━━━ EXCERPTED DATA

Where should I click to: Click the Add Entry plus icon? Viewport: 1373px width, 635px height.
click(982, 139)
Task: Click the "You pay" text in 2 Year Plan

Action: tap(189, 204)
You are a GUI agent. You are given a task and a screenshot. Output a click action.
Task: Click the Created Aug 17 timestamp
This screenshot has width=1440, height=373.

━━━━━━

Extract the lines of the material, starting at the line that contains "2 Year Plan" and ending at the last line of the material, and reproduce them verbatim.

Task: Click the "You pay" text in 2 Year Plan

Action: tap(189, 204)
You are a GUI agent. You are given a task and a screenshot. Output a click action.
Task: Click the Created Aug 17 timestamp
This screenshot has width=1440, height=373.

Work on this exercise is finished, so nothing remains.